### [Try it]
Among the records, which lines include "cell"? List them.

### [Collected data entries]
◆ ◆ ◆ ◆ ◆
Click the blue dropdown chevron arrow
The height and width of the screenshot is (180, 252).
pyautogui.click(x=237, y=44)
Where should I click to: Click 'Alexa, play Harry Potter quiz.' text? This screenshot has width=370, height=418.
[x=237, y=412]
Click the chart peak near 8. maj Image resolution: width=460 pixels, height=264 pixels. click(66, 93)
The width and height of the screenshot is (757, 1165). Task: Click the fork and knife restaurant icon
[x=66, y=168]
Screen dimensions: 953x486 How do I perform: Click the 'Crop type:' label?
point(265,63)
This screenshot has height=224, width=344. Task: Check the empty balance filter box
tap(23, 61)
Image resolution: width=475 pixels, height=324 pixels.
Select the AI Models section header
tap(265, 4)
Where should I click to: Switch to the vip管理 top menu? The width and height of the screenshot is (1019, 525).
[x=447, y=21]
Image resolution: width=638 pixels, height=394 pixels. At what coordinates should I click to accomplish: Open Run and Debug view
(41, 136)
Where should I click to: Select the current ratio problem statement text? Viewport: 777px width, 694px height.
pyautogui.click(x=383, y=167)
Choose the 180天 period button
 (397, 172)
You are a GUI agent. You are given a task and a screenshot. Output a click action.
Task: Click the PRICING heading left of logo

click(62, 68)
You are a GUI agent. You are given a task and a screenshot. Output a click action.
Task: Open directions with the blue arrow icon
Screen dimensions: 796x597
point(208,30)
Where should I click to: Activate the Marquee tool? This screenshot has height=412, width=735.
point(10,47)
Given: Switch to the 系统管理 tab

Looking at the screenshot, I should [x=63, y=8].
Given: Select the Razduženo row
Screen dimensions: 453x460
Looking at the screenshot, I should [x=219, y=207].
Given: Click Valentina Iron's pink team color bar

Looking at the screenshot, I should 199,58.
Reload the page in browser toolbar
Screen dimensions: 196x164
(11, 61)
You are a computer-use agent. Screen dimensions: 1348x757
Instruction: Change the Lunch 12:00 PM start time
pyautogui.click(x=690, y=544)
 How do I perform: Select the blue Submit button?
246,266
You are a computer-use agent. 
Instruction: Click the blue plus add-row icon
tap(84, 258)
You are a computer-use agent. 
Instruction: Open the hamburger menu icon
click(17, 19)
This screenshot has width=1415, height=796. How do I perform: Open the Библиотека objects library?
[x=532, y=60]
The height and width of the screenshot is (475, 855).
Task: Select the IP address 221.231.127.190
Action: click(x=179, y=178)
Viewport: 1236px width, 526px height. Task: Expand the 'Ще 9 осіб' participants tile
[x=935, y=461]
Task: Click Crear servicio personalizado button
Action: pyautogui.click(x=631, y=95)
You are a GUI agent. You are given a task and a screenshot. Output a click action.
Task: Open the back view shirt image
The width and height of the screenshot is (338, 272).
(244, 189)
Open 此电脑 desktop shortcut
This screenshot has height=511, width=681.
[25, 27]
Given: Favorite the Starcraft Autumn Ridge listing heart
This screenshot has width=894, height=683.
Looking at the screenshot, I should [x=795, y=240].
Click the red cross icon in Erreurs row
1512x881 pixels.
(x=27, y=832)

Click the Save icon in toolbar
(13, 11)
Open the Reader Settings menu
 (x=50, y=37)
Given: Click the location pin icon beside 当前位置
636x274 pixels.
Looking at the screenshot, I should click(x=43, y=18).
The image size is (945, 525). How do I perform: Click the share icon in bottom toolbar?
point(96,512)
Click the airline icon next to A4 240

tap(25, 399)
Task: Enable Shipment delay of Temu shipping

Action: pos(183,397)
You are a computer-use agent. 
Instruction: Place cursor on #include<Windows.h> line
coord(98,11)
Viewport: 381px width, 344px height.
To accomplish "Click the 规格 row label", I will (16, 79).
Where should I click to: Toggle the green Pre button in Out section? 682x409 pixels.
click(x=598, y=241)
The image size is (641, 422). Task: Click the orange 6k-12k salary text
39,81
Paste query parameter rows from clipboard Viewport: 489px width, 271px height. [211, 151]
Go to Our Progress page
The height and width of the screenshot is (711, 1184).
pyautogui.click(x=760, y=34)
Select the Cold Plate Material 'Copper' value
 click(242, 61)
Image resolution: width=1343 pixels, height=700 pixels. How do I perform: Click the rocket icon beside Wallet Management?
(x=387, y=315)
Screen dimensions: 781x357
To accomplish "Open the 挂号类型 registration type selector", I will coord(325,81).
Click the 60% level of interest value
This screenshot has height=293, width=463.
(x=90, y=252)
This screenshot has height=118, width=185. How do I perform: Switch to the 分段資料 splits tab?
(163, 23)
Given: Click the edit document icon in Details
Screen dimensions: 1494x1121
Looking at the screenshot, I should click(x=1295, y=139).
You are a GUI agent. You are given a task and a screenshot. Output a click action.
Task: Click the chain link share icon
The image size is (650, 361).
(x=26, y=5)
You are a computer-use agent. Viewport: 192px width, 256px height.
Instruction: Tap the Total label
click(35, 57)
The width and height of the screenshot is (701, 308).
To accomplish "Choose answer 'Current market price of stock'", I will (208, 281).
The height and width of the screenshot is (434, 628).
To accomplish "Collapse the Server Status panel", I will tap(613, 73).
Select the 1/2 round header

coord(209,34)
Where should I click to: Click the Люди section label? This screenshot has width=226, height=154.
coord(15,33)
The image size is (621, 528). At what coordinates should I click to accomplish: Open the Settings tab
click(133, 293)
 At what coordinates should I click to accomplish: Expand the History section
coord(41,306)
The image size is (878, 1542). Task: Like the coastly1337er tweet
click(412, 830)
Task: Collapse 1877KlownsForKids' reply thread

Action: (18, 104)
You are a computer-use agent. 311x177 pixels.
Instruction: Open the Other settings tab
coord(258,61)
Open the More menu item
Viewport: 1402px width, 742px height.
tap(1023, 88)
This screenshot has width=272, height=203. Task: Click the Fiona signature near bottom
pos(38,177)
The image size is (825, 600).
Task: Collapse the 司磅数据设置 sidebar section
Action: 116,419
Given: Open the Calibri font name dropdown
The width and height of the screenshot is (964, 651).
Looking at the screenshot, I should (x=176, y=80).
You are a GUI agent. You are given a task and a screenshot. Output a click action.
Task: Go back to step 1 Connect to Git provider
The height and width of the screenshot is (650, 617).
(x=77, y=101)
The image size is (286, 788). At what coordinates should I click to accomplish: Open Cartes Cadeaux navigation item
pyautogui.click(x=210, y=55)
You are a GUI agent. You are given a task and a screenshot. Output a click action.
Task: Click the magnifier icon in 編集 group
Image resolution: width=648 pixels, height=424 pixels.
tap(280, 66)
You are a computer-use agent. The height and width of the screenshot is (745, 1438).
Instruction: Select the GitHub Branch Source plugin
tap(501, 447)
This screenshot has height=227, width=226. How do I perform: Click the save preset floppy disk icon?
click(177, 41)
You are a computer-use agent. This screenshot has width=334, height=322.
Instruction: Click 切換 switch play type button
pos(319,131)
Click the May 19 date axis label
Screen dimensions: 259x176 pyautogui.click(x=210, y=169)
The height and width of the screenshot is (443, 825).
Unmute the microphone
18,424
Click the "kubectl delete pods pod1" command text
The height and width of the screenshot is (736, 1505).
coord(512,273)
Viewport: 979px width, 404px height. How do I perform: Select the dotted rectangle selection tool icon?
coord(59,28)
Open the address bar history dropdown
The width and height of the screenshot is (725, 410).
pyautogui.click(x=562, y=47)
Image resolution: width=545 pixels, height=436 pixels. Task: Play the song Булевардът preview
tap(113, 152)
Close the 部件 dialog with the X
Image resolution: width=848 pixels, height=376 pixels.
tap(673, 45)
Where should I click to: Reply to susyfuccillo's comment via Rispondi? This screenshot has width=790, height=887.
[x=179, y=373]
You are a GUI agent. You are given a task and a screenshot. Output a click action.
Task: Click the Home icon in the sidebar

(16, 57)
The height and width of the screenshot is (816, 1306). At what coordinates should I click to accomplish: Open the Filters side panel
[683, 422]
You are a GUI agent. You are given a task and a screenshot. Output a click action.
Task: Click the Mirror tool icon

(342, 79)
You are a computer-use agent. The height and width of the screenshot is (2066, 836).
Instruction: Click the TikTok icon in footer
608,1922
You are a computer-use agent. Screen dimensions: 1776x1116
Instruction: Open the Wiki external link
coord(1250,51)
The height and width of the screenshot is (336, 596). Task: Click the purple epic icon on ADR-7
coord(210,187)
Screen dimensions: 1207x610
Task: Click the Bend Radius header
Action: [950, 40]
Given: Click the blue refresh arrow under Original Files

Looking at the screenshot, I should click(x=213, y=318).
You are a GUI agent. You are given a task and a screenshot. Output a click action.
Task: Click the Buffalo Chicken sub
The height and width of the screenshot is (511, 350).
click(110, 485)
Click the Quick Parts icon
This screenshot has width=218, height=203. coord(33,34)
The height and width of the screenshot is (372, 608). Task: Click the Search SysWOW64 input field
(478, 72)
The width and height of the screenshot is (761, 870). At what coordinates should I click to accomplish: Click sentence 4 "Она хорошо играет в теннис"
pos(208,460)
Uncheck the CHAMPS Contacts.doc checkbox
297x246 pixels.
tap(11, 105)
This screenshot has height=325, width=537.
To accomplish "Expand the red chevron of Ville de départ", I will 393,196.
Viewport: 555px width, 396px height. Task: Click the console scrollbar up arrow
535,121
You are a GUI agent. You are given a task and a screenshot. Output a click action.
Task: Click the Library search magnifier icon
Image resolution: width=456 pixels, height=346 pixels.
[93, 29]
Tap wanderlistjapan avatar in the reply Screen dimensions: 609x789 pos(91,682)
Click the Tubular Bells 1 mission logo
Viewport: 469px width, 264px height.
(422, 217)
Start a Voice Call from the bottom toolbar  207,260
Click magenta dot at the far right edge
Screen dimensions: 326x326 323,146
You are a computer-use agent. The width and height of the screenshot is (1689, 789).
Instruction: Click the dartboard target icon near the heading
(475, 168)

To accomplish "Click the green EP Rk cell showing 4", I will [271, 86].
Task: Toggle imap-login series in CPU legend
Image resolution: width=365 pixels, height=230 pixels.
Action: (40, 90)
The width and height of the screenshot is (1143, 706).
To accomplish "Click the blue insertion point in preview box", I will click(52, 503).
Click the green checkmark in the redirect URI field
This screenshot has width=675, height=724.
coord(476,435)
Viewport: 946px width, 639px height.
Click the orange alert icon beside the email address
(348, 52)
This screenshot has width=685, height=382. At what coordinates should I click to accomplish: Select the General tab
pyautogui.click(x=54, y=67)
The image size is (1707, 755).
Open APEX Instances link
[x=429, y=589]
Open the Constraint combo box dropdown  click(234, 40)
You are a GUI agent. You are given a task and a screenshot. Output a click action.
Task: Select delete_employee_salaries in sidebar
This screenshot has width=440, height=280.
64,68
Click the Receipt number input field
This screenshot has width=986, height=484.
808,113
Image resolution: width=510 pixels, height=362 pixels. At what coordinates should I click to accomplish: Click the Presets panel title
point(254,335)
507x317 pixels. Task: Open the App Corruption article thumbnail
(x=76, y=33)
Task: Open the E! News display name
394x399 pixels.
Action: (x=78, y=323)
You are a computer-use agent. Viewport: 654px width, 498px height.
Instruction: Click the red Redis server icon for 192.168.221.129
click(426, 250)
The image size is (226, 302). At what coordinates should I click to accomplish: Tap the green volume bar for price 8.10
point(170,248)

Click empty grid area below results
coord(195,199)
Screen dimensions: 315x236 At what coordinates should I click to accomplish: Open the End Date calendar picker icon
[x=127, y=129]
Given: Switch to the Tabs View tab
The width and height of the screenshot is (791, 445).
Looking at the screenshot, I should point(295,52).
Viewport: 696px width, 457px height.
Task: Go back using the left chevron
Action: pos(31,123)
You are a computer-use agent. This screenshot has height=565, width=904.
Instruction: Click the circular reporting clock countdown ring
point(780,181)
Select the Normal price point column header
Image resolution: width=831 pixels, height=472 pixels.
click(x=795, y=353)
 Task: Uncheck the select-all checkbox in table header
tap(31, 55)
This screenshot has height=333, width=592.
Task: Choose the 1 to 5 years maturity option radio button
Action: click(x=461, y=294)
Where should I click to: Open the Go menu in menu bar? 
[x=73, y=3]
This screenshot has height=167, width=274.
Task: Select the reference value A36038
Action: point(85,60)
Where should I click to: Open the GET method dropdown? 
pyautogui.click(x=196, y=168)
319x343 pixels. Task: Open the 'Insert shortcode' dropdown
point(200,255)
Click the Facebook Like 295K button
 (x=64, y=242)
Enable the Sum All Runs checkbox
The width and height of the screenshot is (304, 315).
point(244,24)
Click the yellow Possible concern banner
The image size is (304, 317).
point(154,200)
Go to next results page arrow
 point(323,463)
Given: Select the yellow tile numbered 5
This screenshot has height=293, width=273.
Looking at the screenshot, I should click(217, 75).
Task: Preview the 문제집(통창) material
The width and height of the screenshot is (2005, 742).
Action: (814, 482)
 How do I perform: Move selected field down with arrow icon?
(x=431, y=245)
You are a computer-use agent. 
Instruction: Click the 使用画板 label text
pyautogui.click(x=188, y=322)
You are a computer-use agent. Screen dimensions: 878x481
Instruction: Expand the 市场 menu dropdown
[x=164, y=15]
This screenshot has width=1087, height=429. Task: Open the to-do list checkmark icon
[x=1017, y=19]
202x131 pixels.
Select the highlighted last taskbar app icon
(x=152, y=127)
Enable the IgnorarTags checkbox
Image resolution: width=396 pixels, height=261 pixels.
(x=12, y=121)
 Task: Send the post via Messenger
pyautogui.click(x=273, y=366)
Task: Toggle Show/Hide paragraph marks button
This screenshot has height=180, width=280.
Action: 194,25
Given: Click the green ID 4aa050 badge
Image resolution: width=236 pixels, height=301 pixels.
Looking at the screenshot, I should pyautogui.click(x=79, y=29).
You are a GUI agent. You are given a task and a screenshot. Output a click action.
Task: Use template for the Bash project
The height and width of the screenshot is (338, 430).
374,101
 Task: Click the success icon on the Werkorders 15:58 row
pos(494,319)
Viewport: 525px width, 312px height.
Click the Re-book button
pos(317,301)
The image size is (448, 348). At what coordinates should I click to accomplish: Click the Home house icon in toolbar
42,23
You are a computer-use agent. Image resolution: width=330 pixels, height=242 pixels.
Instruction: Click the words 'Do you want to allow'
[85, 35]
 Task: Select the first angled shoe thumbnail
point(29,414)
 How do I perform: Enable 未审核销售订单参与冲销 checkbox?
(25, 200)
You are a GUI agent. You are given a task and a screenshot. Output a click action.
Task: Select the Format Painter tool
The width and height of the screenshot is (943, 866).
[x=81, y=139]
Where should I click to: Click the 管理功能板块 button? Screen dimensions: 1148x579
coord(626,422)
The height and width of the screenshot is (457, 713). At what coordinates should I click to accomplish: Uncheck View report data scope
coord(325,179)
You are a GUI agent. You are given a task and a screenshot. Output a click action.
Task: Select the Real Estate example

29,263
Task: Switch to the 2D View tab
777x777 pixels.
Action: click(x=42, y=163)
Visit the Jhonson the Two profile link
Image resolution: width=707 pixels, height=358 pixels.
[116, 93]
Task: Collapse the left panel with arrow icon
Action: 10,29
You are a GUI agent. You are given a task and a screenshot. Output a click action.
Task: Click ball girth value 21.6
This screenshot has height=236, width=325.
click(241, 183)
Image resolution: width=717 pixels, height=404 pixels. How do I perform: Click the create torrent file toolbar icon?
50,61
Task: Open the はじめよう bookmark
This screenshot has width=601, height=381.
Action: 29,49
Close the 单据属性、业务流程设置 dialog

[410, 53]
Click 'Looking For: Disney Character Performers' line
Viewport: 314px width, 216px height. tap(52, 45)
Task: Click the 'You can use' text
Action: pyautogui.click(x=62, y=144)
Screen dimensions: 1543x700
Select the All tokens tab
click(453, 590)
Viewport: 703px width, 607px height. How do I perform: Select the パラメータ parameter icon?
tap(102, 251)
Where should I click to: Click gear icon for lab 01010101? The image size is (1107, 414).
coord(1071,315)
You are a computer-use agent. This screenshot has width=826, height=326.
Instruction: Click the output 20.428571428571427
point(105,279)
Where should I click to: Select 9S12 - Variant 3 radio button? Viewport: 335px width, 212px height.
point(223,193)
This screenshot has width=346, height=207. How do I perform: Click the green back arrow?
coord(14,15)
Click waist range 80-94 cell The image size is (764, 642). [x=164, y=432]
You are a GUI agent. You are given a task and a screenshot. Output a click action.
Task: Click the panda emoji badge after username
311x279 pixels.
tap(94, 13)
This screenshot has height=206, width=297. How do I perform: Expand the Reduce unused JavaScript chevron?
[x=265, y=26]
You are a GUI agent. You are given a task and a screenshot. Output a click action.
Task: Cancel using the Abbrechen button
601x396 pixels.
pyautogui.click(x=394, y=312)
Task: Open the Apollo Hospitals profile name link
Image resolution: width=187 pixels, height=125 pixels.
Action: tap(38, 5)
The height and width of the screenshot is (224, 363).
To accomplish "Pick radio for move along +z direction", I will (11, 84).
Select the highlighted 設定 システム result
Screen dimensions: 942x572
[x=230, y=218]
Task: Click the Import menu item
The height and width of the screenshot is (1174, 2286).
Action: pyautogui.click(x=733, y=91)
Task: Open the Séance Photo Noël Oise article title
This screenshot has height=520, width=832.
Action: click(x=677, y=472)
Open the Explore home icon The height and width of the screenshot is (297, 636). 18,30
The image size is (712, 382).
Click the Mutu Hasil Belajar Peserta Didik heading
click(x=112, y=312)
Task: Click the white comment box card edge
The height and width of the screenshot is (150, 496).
◆ ◆ ◆ ◆ ◆
### [The answer]
To accomplish "Click the green EP Rk cell showing 4", I will [271, 86].
Click waist range 80-94 cell The image size is (764, 642). [x=164, y=432]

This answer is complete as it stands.